Three Specific Lineages (of Terma):

(4) the Lineage Of Prophesied Mandate (bk’a-babs lung-bstan-gyi-brgyud-pa), (5) Lineage Empowered By Enlightened Aspiration (smon-lam-dbang-bskur-gyi-brgyud- pa), and (6) the Lineage Of The Dakinis’ Seal of Entrustment (mkh’a-‘gro-gtad-rgya’i-rgyud-pa).

Generally, the Nyingma vajrayana transmission lineage is classified into three main groups: (1) Kama (bk’a-ma), Oral Transmission Lineage; (2) Terma (gter-ma,) Concealed Treasures Transmission Lineage; (3) and Daknang, (dag-snang) Visionary Lineage.

These three are further summarized into two basic transmission lineages:
(1) The Oral Transmission Lineage – the unbroken oral lineage of the Dzogchen tantras of Mahayoga, Anuyoga, and Atiyoga and other associated texts belonging to these subjects.
(2) The Treasure Transmission Lineage – the treasures of instructional scriptures, statues, and other spiritual artifacts hidden by the Guru Padmasambhava sometime in 8-9th century that are revealed later by many great Tertöns, the Treasure Masters, through their enlightened mind and meditative visions.

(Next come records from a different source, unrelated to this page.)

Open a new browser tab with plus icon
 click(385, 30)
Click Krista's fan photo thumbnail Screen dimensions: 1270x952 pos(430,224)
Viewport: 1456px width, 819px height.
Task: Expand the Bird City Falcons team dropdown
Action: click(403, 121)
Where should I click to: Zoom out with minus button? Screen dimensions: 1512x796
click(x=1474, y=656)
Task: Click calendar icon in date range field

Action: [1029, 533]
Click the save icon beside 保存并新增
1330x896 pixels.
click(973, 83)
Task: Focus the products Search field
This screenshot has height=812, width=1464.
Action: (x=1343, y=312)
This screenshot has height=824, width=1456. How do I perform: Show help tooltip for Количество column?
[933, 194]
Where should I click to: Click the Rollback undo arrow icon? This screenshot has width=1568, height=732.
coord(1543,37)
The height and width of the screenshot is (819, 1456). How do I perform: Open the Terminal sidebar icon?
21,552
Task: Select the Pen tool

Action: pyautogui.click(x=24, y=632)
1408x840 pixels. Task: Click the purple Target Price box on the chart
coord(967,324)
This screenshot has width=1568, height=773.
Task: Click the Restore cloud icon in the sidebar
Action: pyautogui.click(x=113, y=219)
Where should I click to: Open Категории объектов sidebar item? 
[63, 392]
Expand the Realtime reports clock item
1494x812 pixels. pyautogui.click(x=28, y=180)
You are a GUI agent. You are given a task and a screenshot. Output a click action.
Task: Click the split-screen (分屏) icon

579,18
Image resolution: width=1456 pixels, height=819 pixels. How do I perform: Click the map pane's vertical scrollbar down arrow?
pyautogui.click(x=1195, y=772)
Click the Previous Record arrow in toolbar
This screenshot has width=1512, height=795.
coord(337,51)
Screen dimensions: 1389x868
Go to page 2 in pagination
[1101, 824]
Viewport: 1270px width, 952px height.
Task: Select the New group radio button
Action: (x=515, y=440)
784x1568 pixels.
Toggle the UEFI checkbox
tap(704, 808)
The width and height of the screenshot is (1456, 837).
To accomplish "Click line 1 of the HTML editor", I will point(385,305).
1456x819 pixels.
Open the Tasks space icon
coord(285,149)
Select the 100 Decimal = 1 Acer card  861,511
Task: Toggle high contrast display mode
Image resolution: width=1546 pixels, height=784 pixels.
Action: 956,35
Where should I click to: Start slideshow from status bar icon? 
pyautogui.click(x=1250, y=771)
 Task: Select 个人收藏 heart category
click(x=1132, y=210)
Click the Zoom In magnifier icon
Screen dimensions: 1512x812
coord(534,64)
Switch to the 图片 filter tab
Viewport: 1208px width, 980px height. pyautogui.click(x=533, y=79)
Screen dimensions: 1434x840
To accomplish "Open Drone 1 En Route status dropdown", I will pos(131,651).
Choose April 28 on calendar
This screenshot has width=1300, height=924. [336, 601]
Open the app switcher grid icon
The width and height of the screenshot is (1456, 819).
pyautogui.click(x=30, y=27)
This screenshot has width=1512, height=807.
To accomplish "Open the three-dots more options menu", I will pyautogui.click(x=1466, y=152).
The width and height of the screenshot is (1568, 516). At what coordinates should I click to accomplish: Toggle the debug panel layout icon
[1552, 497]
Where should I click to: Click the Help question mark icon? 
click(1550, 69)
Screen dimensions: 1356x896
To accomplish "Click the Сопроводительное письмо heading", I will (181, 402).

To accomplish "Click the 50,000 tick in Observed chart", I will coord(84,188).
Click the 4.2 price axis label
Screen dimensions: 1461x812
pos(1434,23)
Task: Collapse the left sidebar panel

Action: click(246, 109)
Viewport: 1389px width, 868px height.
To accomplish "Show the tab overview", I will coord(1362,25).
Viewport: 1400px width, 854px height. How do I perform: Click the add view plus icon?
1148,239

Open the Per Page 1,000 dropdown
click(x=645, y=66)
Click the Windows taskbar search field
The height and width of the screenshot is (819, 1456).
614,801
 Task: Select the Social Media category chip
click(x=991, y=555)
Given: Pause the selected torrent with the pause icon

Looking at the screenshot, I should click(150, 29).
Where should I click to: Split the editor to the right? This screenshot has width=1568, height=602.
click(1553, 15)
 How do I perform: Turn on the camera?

After the building of Samye, no other big monastic institutions were built in Tibet for many decades. In 1159, Ka Dampa Desheg (1112-92) in 1159 founded Kathok Monastery in Kham region of eastern Tibet, which was the beginning of the development of Six Major Seats of Nyingmapa in Tibet. In 1610, Rikdzin Ngaki Wangpo founded Thupten Dorje Drak Monastery also in the central region of Tibet, not too far from Samye. In 1676, Ugyen Terdak Lingpa founded Ugyen Mindrolling Monastery in central Tibet. In 1665, Rikdzin Kunsang Sherap founded the Palyul Namgyal Jangchup Ling Monastery in eastern Tibet. In 1685, Dzogchen Pema Rikdzin founded the Dzogchen Ugyen Samten Choöling Monastery in Derge Kham, in eastern region of Tibet. In 1735, Zhalham Rapjampa founded the Zhechen Tenyi Dhargye Ling Monastery in eastern Tibet.

Many of these monasteries were destroyed either in 1959, during the communist invasion of Tibet or later at the time of Cultural Revolution. They have now been rebuilt in full or in part with the help of devoted local Tibetans as well as support from the buddhist communities in China, or outside. The masters from these monasteries have also established their exile seats in India, Nepal, and Bhutan, from where they preserve and train younger generations of lamas and reincarnate masters.

His Holiness the Mindrolling Trichen Rinpoche, is the present head of the Nyingma lineage and he has established the Mindrolling Monastery in Clementown, Dehradun, India.